Consumers wary as prices rise further

Consumers wary as prices rise further

Post was last updated: September 18, 2023

Consumers will continue to dig deeper into their pockets following the rise in inflation rate for August 2023 to 28.6 percent, according to the National Statistical Office (NSO).

This means that prices of goods and services increased at a faster pace in August compared to July when the inflation rate was recorded at 28.4 percent, hitting consumers hard.

 Inflation rate has risen without interruption from 7.6 percent in August 2020 to the current rate.

Speaking in an interview yesterday, Consumers Association of Malawi executive director John Kapito said with the continued rise in the prices of goods and services, consumers are worse-off than they were in the past year as their purchasing power has been eroded.

He said: “Consumers are witnessing the sharpest rise ever seen and sadly the trend seems it would continue as the country seems to have no strategies to calm it.

“There seems to be no room for deliberate strategies to assist consumers as our economy does not have any coping mechanisms for consumers and more especially the poor.”

NSO data shows that during the period under review, food inflation rate rose to 39.4 percent from 39.3 percent in July while non-food inflation rate also increased by 0.1 percentage points to 16.1 percent from 16 percent in July.

The constant rise in inflation has continued to devour households with consumers indicating that their lives have become unbearable at a time a time the cost of living crisis continues to bite hard.

Economic statistician Alick Nyasulu observed that a rise in inflation, the rate of the general rise in prices of goods and services, is expected given the current food situation coupled with external factors that traditionally affect inflation.

He said: “Fertiliser was not easily accessible to most farmers.
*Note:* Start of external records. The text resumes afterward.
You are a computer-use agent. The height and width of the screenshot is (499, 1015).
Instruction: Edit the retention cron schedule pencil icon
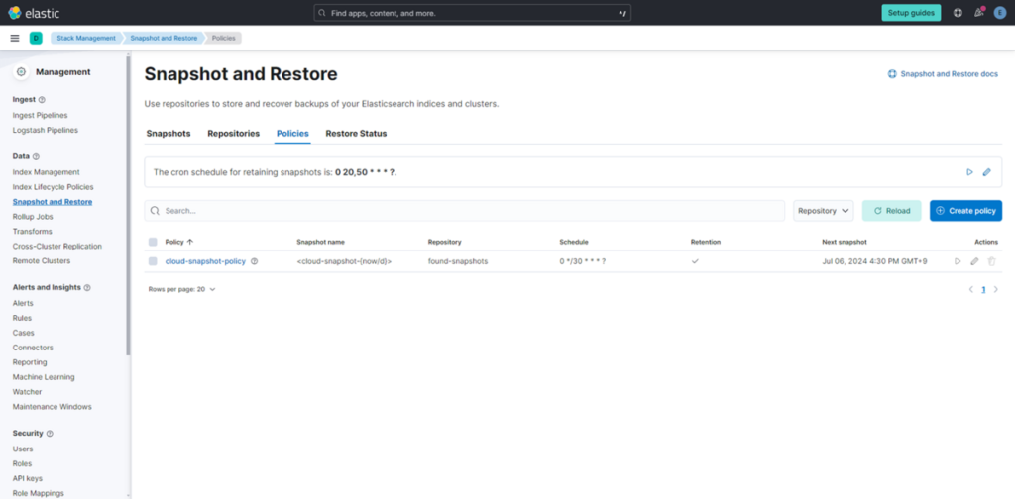point(986,172)
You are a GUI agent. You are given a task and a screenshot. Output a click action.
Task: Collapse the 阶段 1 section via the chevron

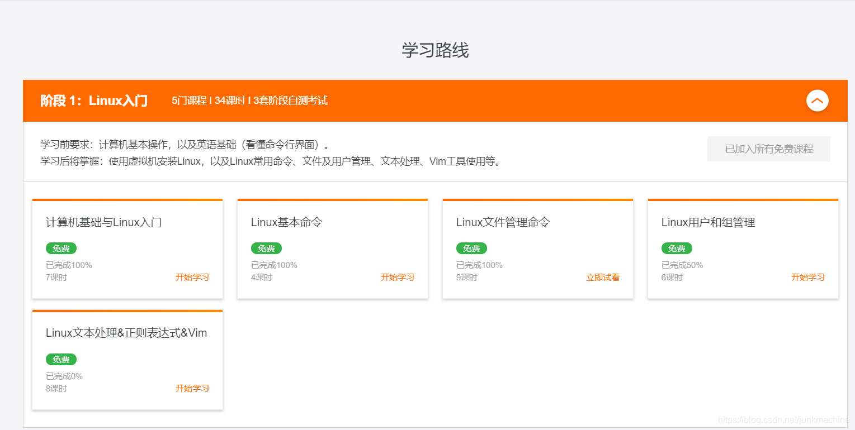817,101
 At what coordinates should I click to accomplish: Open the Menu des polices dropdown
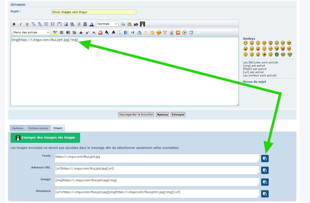coord(31,32)
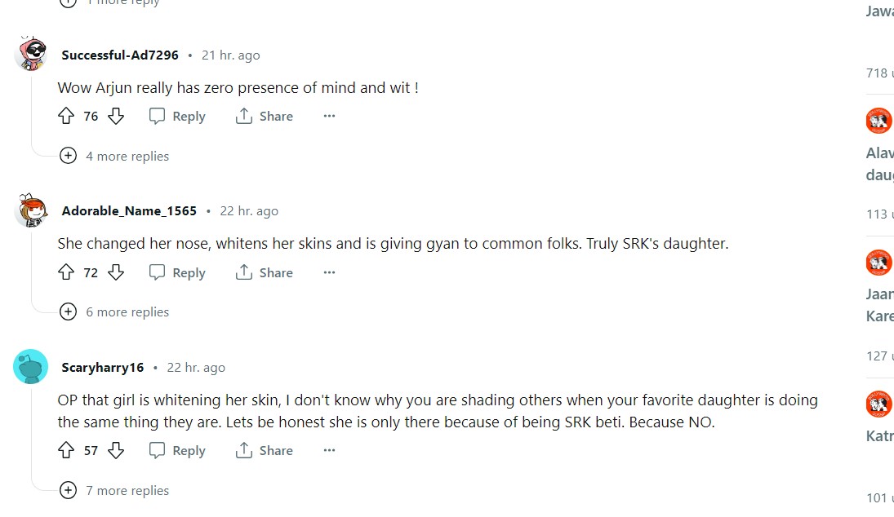Image resolution: width=894 pixels, height=517 pixels.
Task: Reply to Scaryharry16's comment
Action: click(x=177, y=450)
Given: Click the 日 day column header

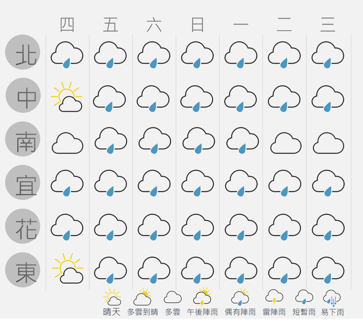Looking at the screenshot, I should (x=197, y=25).
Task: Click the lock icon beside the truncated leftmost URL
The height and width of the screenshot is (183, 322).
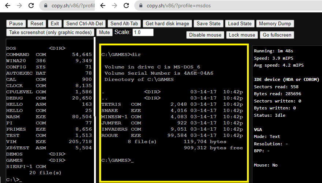Action: pyautogui.click(x=46, y=6)
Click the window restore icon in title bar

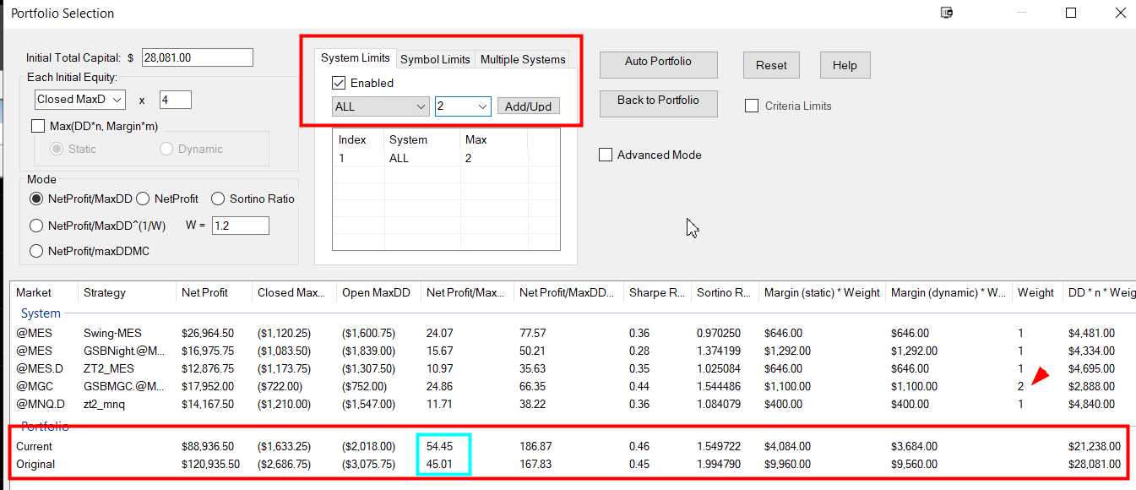click(x=947, y=13)
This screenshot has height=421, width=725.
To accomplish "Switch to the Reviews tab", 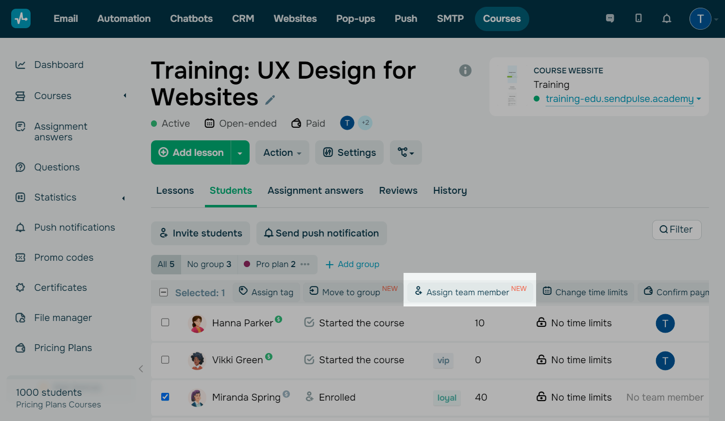I will [x=398, y=190].
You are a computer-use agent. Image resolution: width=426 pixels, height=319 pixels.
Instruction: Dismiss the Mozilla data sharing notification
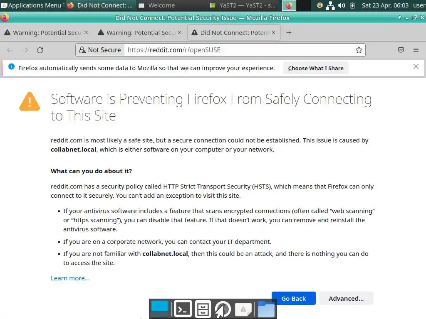pos(416,67)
This, coupled with a shambolic Affordable Inputs Programme also affected farmers who could access it at market prices  but could not get it.

“On the other hand, with Cyclone Freddy, crops were destroyed in the Southern Region, the most populous part of the country. All this will continue to put pressure on food prices and we should expect further surge in inflation unless there is a deliberate intervention by authorities to flood the market with maize.”

Nyasulu said the likelihood of bank interest rates going up as well is imminent.

The Reserve Bank of Malawi (RBM) Governor Wilson Banda earlier said that as long as inflation keeps going up, they will not choice by to  continue raising the policy rate currently at 24 percent.

Meanwhile, RBM has revised upwards its 2023 inflation rate projection to an average 29.5 percent for this year.

This is 8.6 percentage points higher than its earlier projection of an average 24.5 percent projected during the first Monetary Policy Committee (MPC) meeting and an average of 20.9 percent in 2022.

In its third MPC report issued recently, the central bank said the revision has taken into consideration persistent pressures on inflation such as supply and demand-side related shocks.